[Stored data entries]
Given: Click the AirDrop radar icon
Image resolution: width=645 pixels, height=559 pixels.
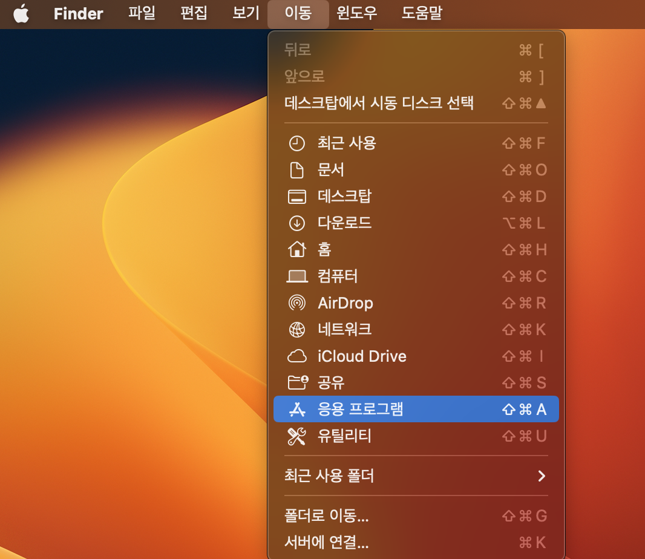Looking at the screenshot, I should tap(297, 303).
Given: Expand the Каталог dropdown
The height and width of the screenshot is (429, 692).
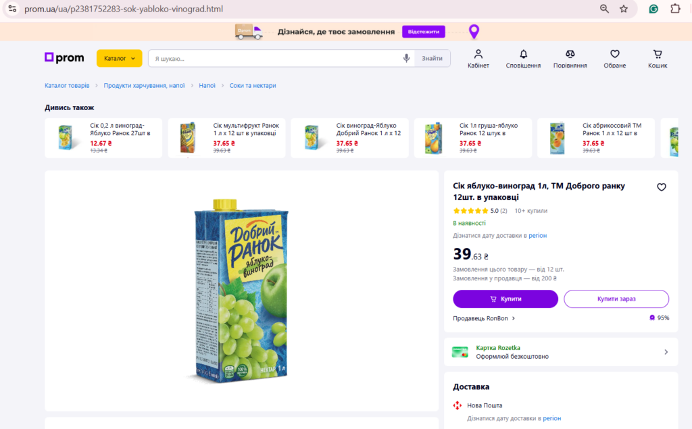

» EXERCISE DESCRIPTION:
Return every entry above exactly as written, minus the pictures.

» RESULT OF THE EXERCISE:
Given: Click the AirDrop radar icon
Image resolution: width=645 pixels, height=559 pixels.
Looking at the screenshot, I should tap(297, 303).
Given: Expand the Каталог dropdown
The height and width of the screenshot is (429, 692).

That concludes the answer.